## Task description
From the blog post about Greenwood below, copy word for word the passage from "A Change: Run" up to and including "Black that it.".

## Document text
* begin *

Wednesday, June 30, 2010

A Change: Run No More






I knew this one was coming, but I’m glad. Greenwood, how do I describe it? Well, one city (if you can call it a city) seems like two. For all intents and purposes, it is two cities--Greenwood Black and Greenwood White. For one of the better Delta cities and according to Ben, “One that’s doing pretty well for itself”, Greenwood doesn’t have much to offer--Greenwood Black that it.

When we rode through Greenwood Black you would think we were riding through a village in Southeast Asia, India, or Latin America--anywhere but the United States. Yet, we weren’t; we were ridding through our backyard. Oh my goodness! The shotgun homes were worst than I imagined. It wasn’t just one or two homes; it was ALL of them! What many people would consider backyard storage units people used as homes. Over crowding, no privacy, no wonder this environment breeds sexual abuse.

Something that surprised me was the absence of police in these environments. You would think if these areas were high crime/drug locations the cops would swarm like bees to honey. Then again, what did PE say about 911 in the hood?

Black Greenwood depressed me. It’s easier to stay optimistic when reality is not staring you in the face. The problems are copious and they’re mounting everyday. Call it a character trait, call it naïveté, but I’m still optimistic. Why? Because if we improve one problem we’ll start to improve many. Education. In Mississippi education isn’t a sinking or capsized ship, it’s already at the bottom of the sea. We need to raise it from the dead. I’m also optimistic because in an environment where problems come from all angles, you can focus education in the cross hairs. Let me take that back, it’s more like a shotgun. If we fire at education, the multiple projectiles will hit other problems. I’m not a gun enthusiast, but this analogy works.

The Bridge over the river separating Greenwood is like a bridge into another world. Can you imagine living on the Black side of Greenwood and knowing that a better world exists right over the bridge? It’s not just the size of the homes; it’s the infrastructure, the neighborhoods, the schools, and the security (present and future). If you don’t know any different, you grow up you entire life see Black people live one way and White people another, why would you have any motivation to change that?

* end *

## Source data
* begin *

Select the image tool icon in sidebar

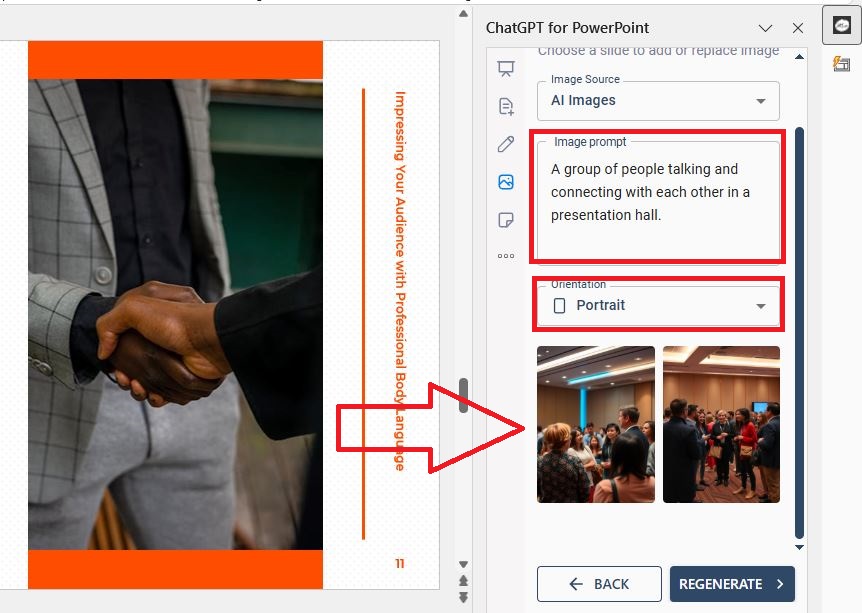[x=506, y=182]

* end *

## Response to the exercise
A Change: Run No More






I knew this one was coming, but I’m glad. Greenwood, how do I describe it? Well, one city (if you can call it a city) seems like two. For all intents and purposes, it is two cities--Greenwood Black and Greenwood White. For one of the better Delta cities and according to Ben, “One that’s doing pretty well for itself”, Greenwood doesn’t have much to offer--Greenwood Black that it.